Examining the content of Grade 1 CT curriculum, the first theme is "Systematic Listing, counting and reasoning", the ability to deal with real world objects by listing them, counting them and reasoning about them. The very first lesson in grade 1 deals with the ability of children to count from 1 to 10 and to be able to count objects. The basic assumption is by the time the children come to grade 1, even if they have not been to pre-school or to KG classes of any kind, that they have some notion of numbers, that many have seen and know the way numbers are written and what each one is called. This and other assumptions about the sense of numbers that the child might have are most likely invalid in the case of children who are born blind or are become blind very early in life.

Our projects use varied toys and games to enhance numeracy for children who are blind.

Computational Thinking as Play: using Project Torino (CodeJumper) in schools for the blind.

Project Torino is a physical programming environment designed for teaching computational thinking to children in schools in the UK, regardless of the level of vision.

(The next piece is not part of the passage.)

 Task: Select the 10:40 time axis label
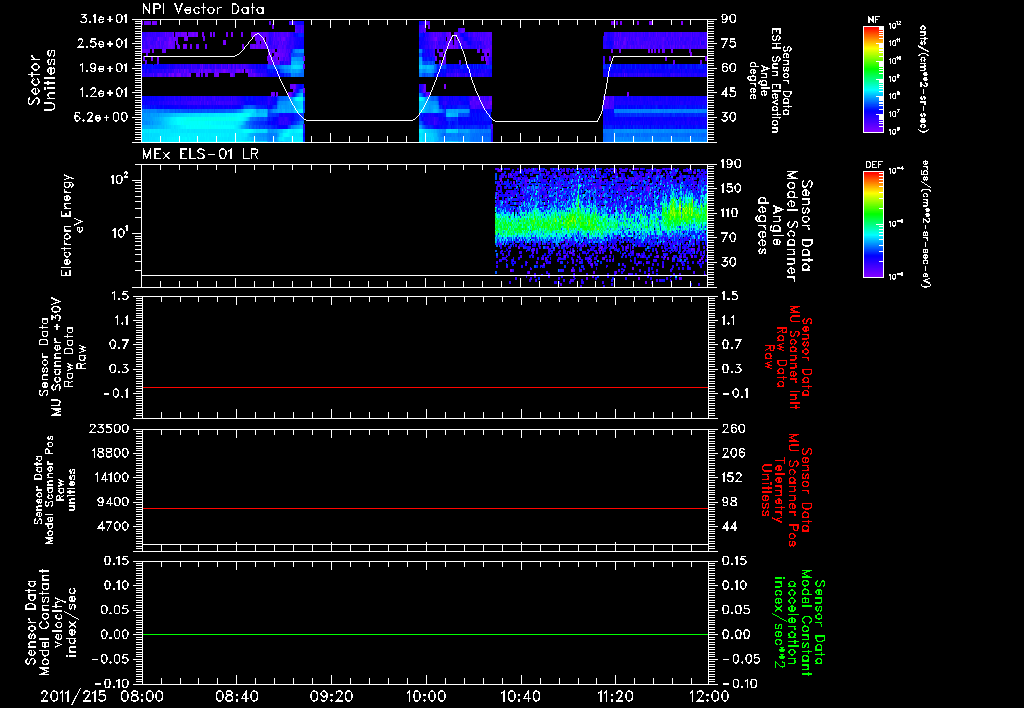pyautogui.click(x=521, y=695)
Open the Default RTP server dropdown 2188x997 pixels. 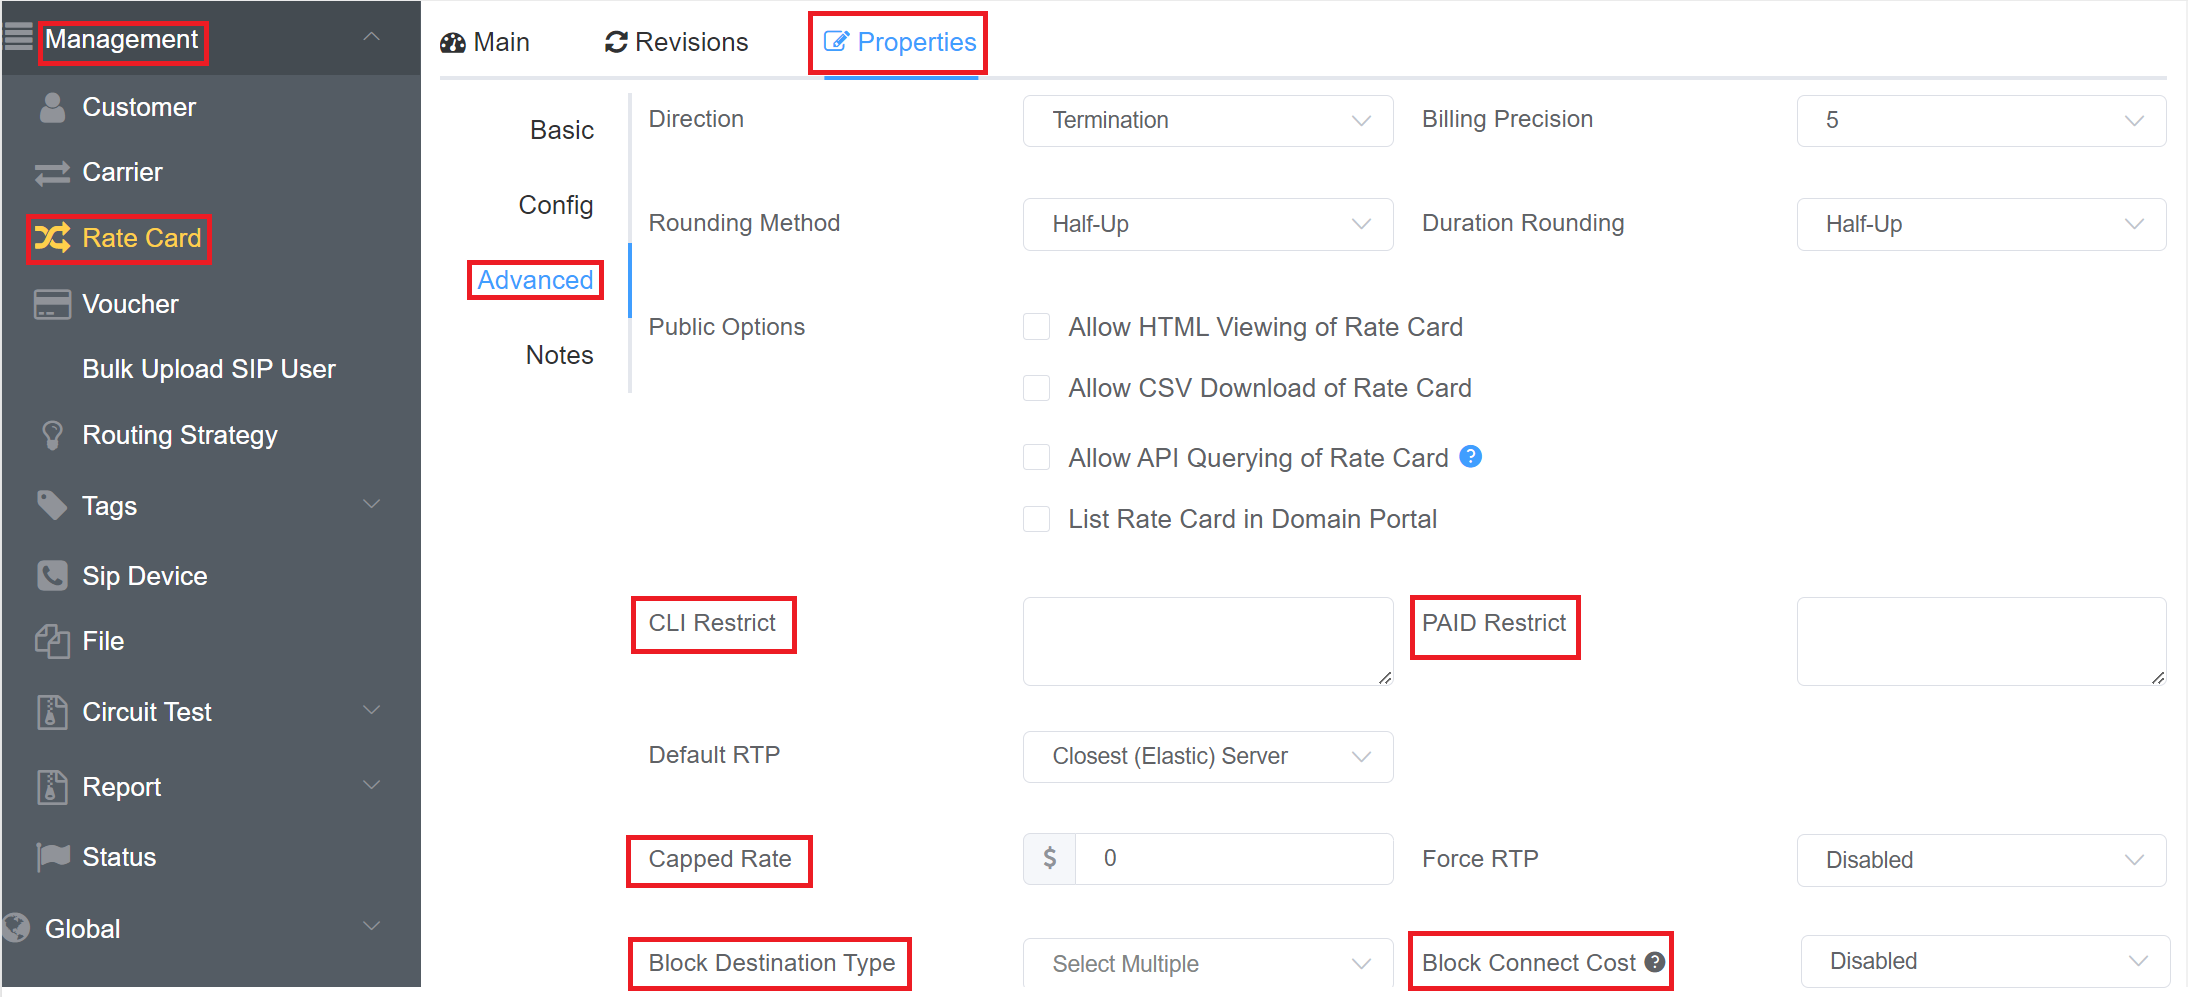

We introduced project Torino to children in three schools for the blind in Bangalore, India as a toy for playing with songs, rhymes, and stories. We found that children progressed from playing with pre-connected examples, to making changes, to actively participating in what items are played.Engaging the children in conversation while they played, we established that the teams had grasped three basic concepts of computational thinking–flow of control, variables, and loops without any explicit instructions towards learning them. We propose that play-based approaches can be successfully used with low resource overhead to introduce fundamental concepts of computational thinking. For more details see this paper.

Our next step is to introduce vision-impaired teachers to Torino so that more children under their care can be independently introduced to Torino.